Contemplating Death and Dreams

Doorway To Heaven Or HellSome people consider dreams as just a random string of thoughts, which we may not even remember upon awakening. And then there are those who believe in psychic dreams, where future events are revealed to us while we sleep. My mother had such a dream before her death. I had forgotten about it until recently when I began rereading some of my journal entries.

Mother’s doctor had her hospitalized on the day that she and the rest of her family learned she was terminal. Within weeks, unrelenting, she told her doctor, the hospital staff, her visitors, and anyone else who would listen that she wanted out of that hospital. She wanted to go home.

After my dad died in August 2006, mother, always the independent-minded woman, had continued to live sufficiently on her own in the house they had bought decades ago. Now, literally on her deathbed, and as she imaged still in control of her life, she made up her mind that she would not die in the hospital.

Since she kept insisting on being released, her doctor suggested that we look into in-home hospice care.That sounded practical until I discovered that her insurance, Blue Cross, would not pay for in-home hospice, which I was told would cost around $500 per day. Infeasible! Since only God knew whether mother would live for days, weeks, or months, we had no choice but to adhere to mother’s demands and bring her home. My sister and I would take turns staying with her. We would prepare and bring her food, administer her medication and assist with her personal needs.

During that stressful period, my sister and I put our lives on hold and took turns, staying a week at a time, at mother’s house. Since she was tethered to a breathing machine, mother’s mobility was limited, but you wouldn’t know it if you heard us constantly insisting that she stop climbing out of the rented hospital bed. Mother has always been strong-willed, and she was determined to do for herself for as long as she could. On the occasions when my sister and I were there together, we would sometimes look at each other, and shake our head from side-to-side silently deploring mother’s stubbornness. I don’t know how my sister spent the days during her watch, but I utilized much of my time journalizing.

In a study by University of Texas psychologist and researcher James Pennebaker, he writes that writing about stressful events helps us release the intensity of our feelings and come to terms with them. How could anyone knowing that their mother is dying comes to term with that?
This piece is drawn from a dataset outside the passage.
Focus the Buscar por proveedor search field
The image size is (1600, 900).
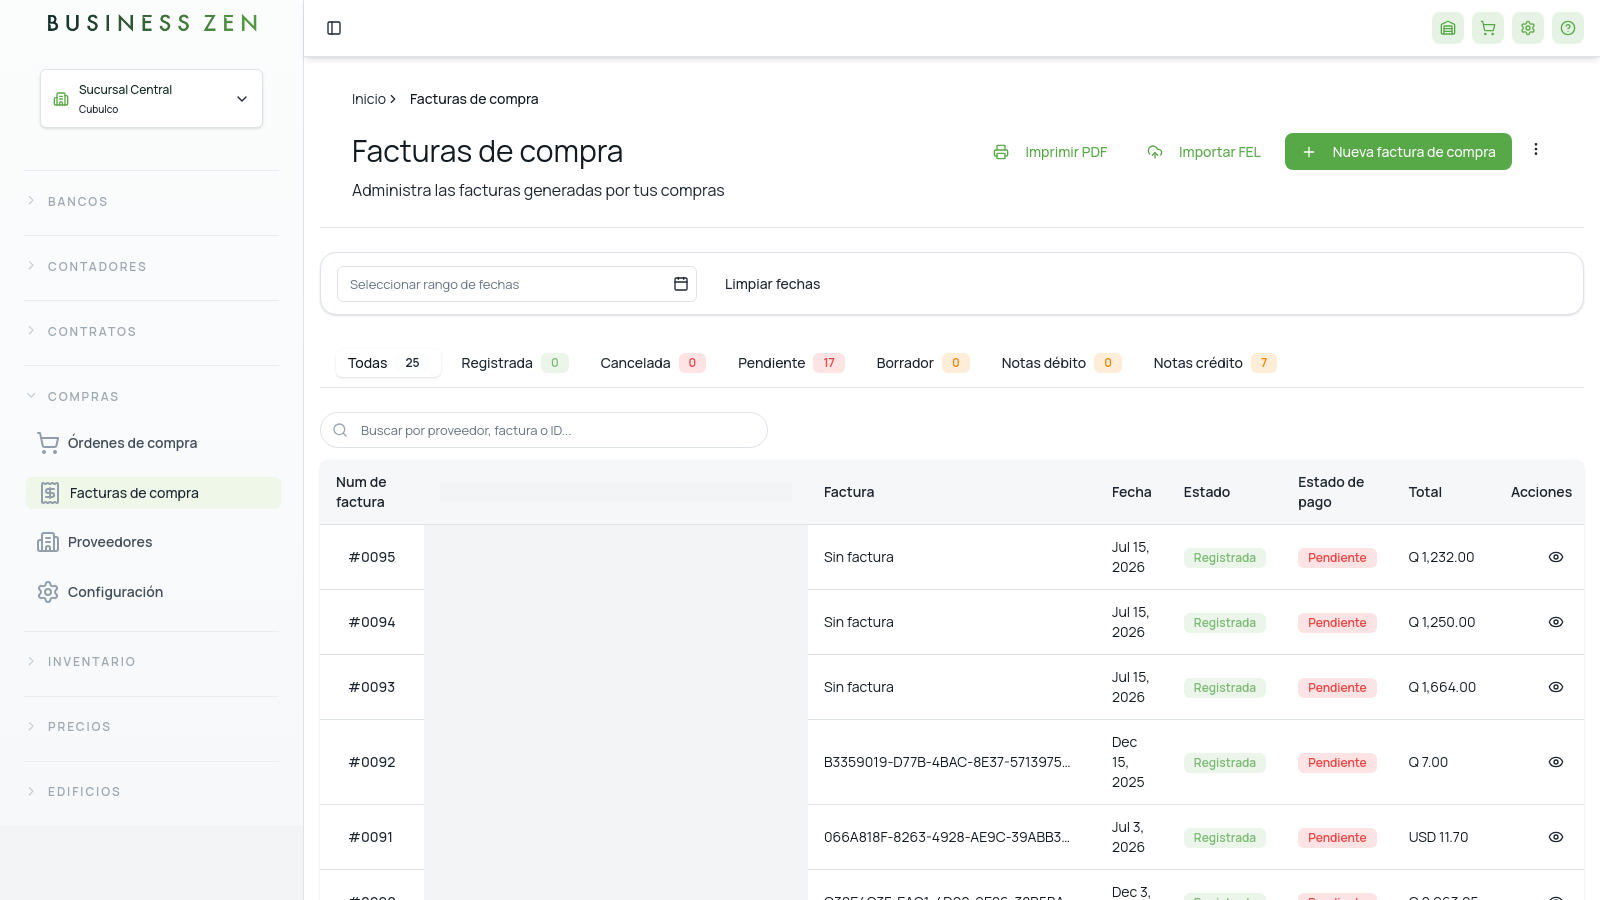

What I knew then and have always known is that writing about my feelings, writing about nearly anything – depending on the situation – makes a difficult period easier and a pleasant experience more joyful.

Since I am in the process of writing a book about her, I’ve been rereading my journal entries recorded in the weeks preceding and immediately following mother’s death which occurred on June 18, 2014. Although I know I wrote it back then, it isn’t any easier reading it now. In fact, sometimes I become emotional and have to make a serious effort to calm myself before I continue. Painful emotions never go away; they just lie dormant until resurrected.

In one journal entry, six months before mother died, I describe a lucid dream that mother told me she had about my dad. Rereading it got me to wondering about dreams and death. This is what I wrote:

Sunday, January 12, 2014 – 8:36 PM

Mother told me that she dreamed about dad for a second time since he died. She said that in the last dream, three nights ago, dad was all dressed up in a suit. “He was looking nice, really sharp.” She said. As he was walking toward her, he stretched out his hand and said, “Come with me.”  Mother said that although she knew she was asleep, she was consciously aware that dad was dead. And she also remembered that her mother used to tell her that if you dream of a dead person and the person tells you to come with them if you go, you too will die. Mother began backing away from dad until (in reality) she fell off of the bed and awoke on the floor.

“Did you hurt yourself?” I asked. “No,” she replied, “But I’m glad I woke up.”

My mother was always an intuitive person. Is it silly when I wonder if the breast cancer that had been in remission was rekindling during that dream? Was it a premonition or a coincidence that mother died six months after having that dream? I don’t believe in coincidences, but I will always wonder if mother was holding dad’s hand when she left us.

Life is filled with mysteries, some to never be solved. Dreams are one of those.